The goal isn't to be the accessibility expert everyone depends on — it's to build a team (or organization) where accessibility thinking is distributed. Train engineers so they can catch and fix issues themselves.
For Engineers
Key concepts engineers need:
- Semantic HTML — most accessibility comes from correct HTML
- ARIA — when and how to use it (ARIA first rule: don't use ARIA if native HTML works)
- Keyboard navigation — tab order, focus management, keyboard events
- Screen reader behavior — how AT reads your DOM
- Color and contrast — not just for compliance, for readability
- Motion and animation —
prefers-reduced-motion - Forms — labels, errors, required fields
Approach: pair accessibility with performance. Accessible sites tend to be better sites overall.
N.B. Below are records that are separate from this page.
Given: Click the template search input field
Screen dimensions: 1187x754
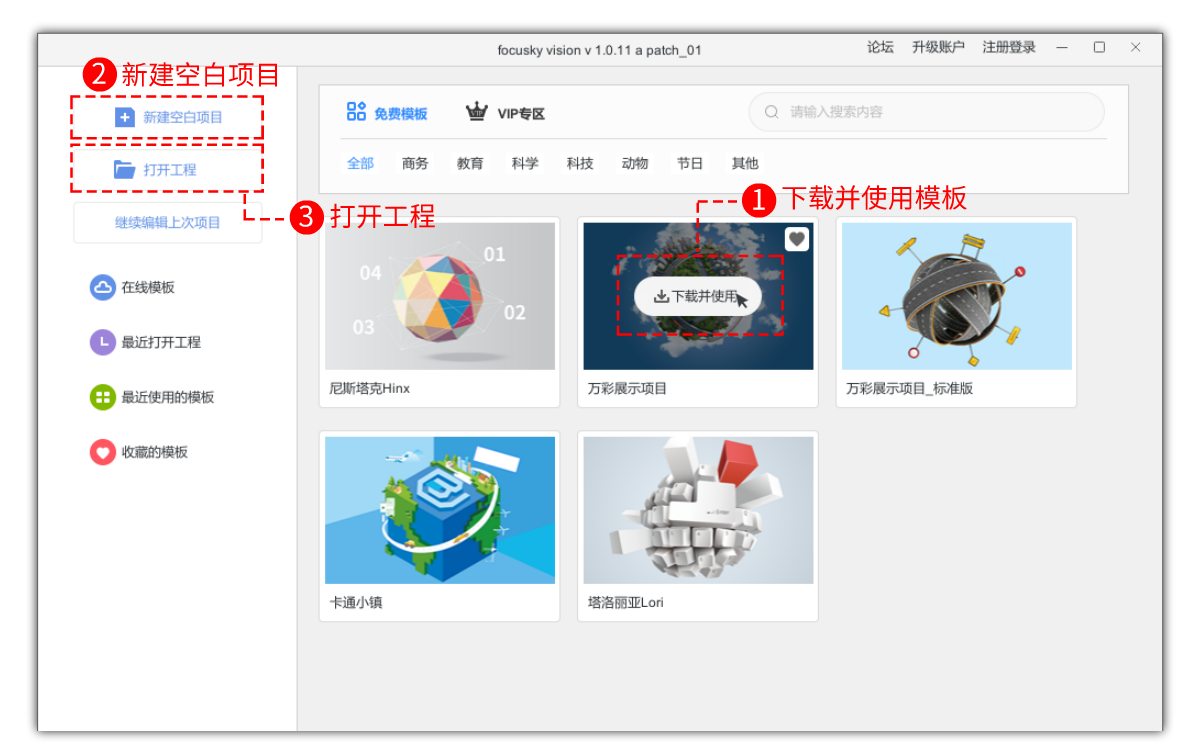Looking at the screenshot, I should coord(935,112).
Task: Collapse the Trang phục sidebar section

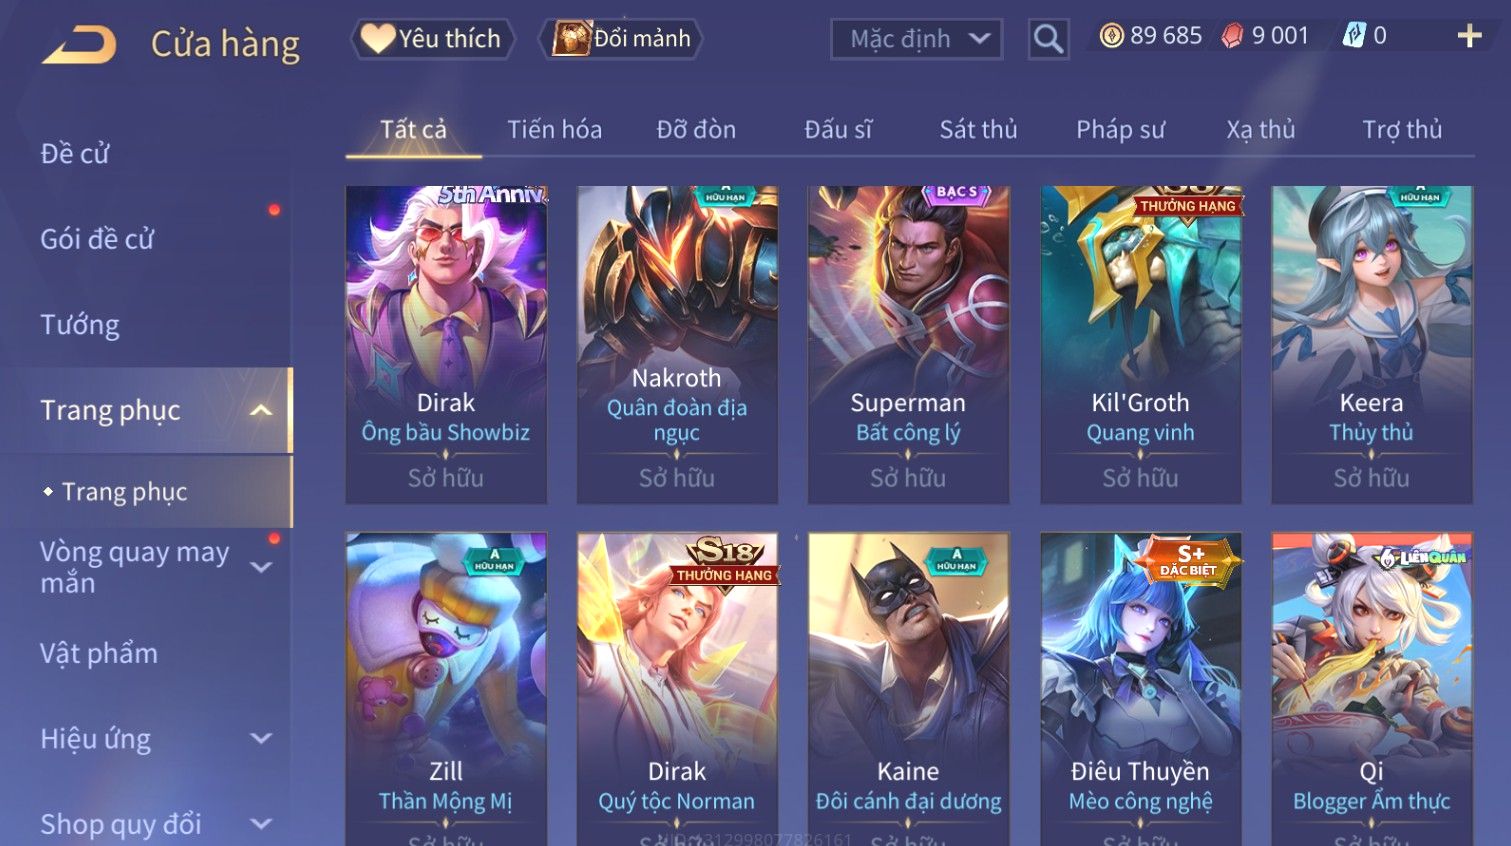Action: (x=261, y=410)
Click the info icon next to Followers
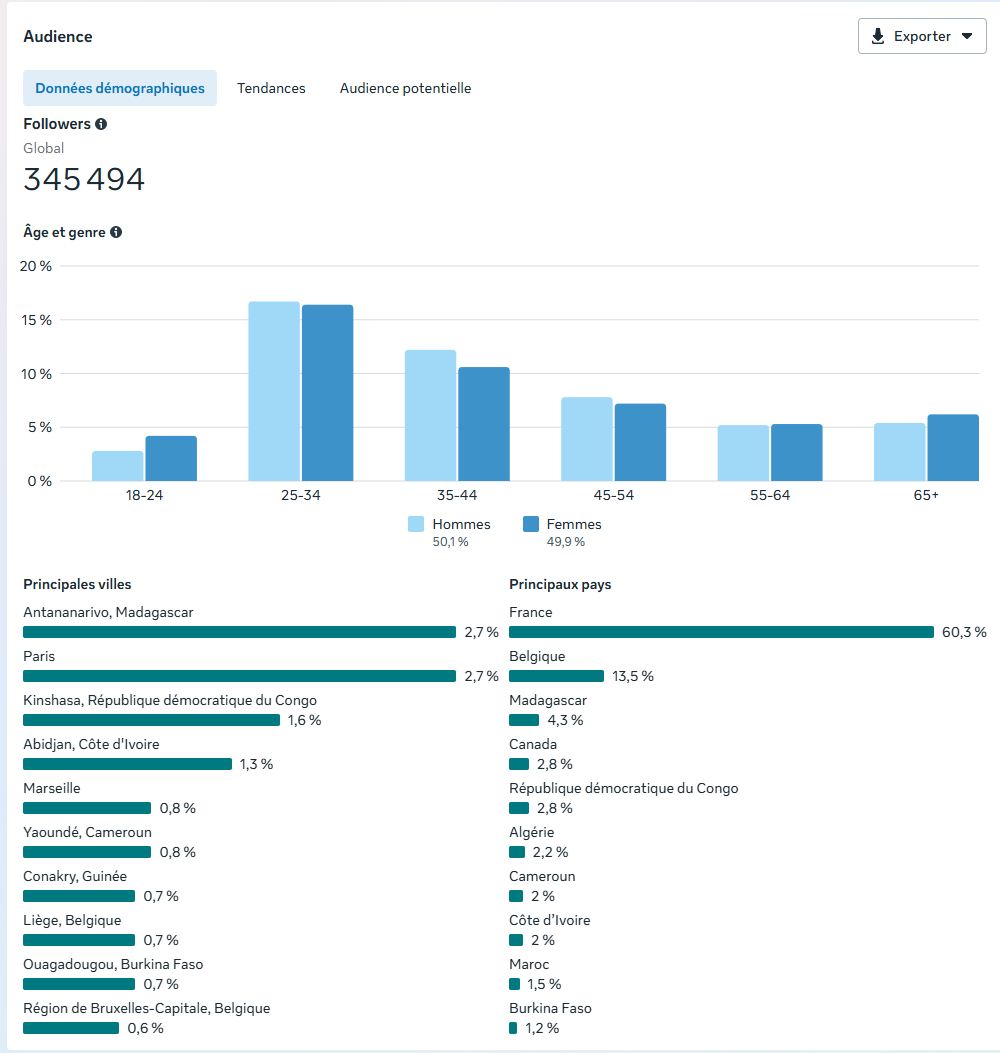1000x1053 pixels. pos(101,124)
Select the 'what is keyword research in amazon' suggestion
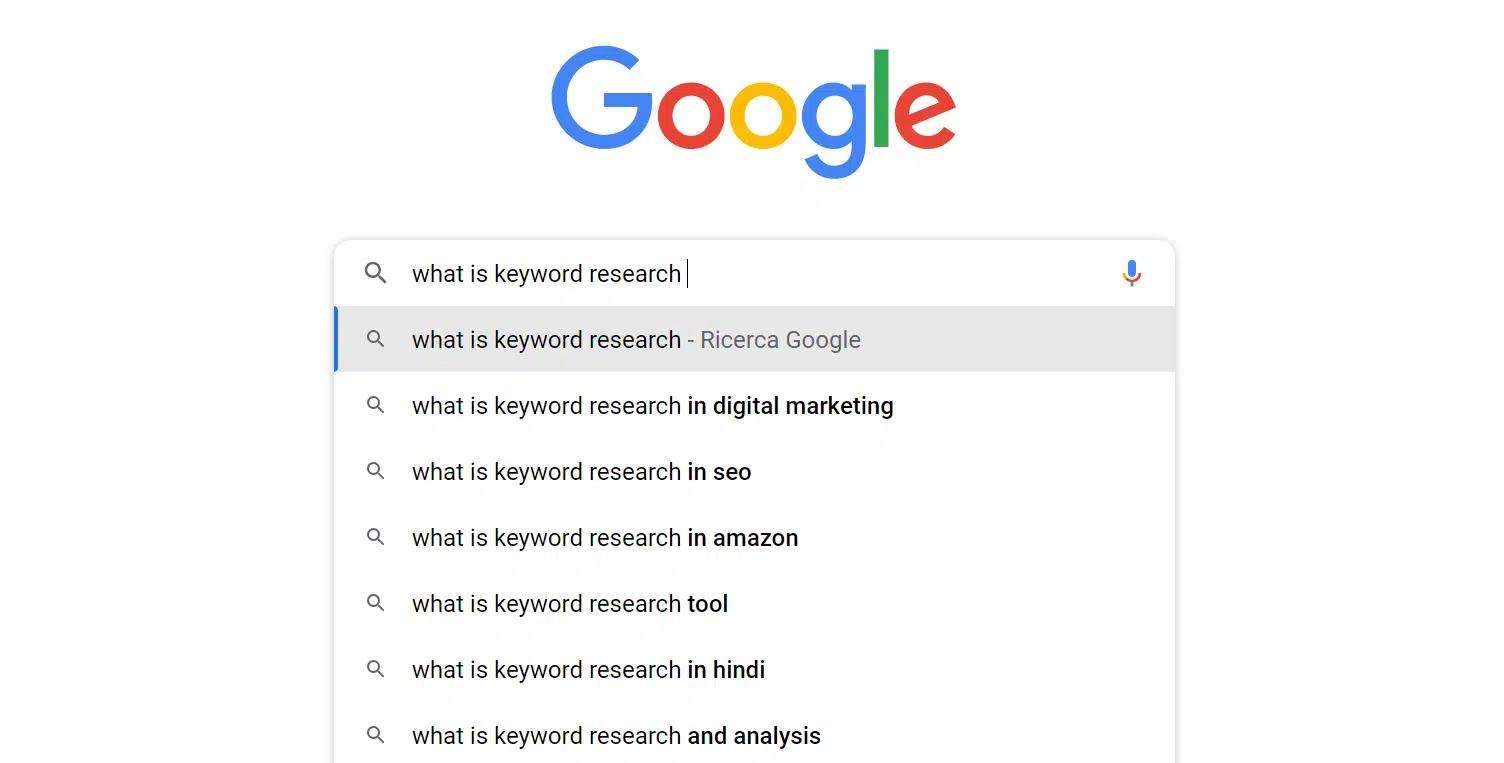The width and height of the screenshot is (1504, 763). 604,538
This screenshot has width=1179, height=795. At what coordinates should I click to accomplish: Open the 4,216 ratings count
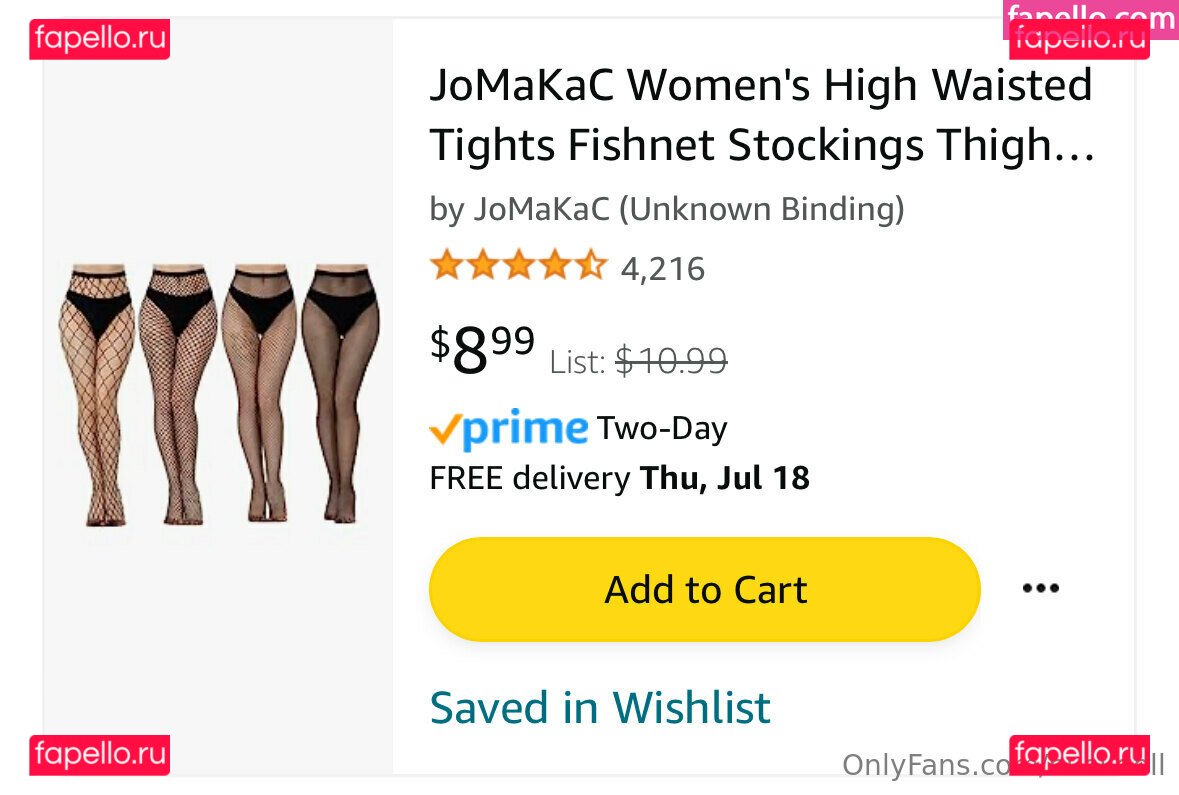click(x=663, y=269)
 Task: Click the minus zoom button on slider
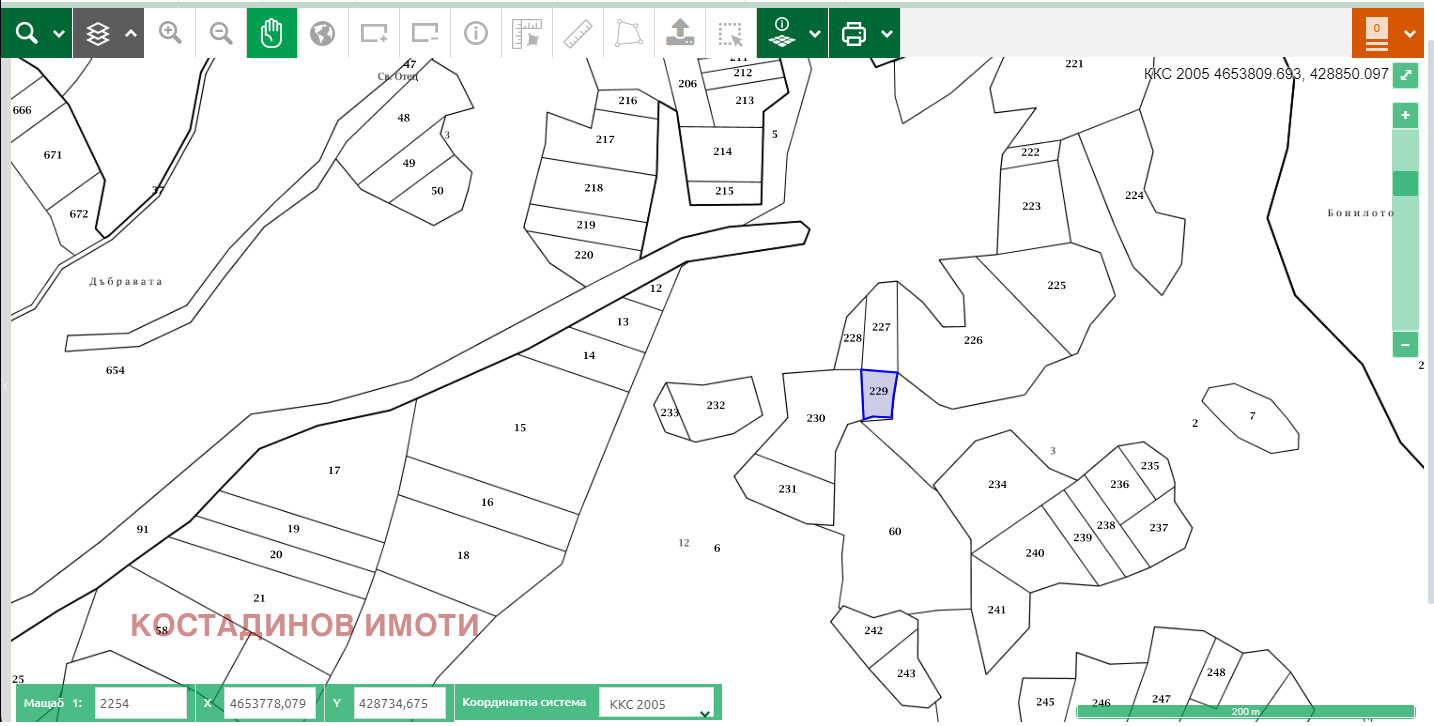point(1405,345)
Semantic HTML is both accessible and performant.
For Designers
- Accessible color palettes from the start (not retrofitted)
- Focus indicators as design elements (not afterthoughts)
- Content hierarchy (headings, landmarks) as design structure
- Alt text strategy for image-heavy designs
- Form design (clear labels, error states, required indicators)
For Stakeholders / Leadership
Lead with:
- Business case (legal risk, market expansion)
- Quick wins (what's fixable fast with high impact)
- Progress metrics (audit scores, issue counts over time)
- Stories (real user impact, not statistics alone)
Neurodivergent-Specific Design
Notes from Dana (neurodiverse design) and research on autistic adults' assistive tech needs:
- Predictability and consistency (no surprise navigation changes)
- Low cognitive load (shorter sentences, clear hierarchy, no jargon)
- Sensory considerations (animation, flashing, high contrast options)
- Explicit affordances (don't rely on implied functionality)
- Accommodation tools (clear processes for requesting adjustments)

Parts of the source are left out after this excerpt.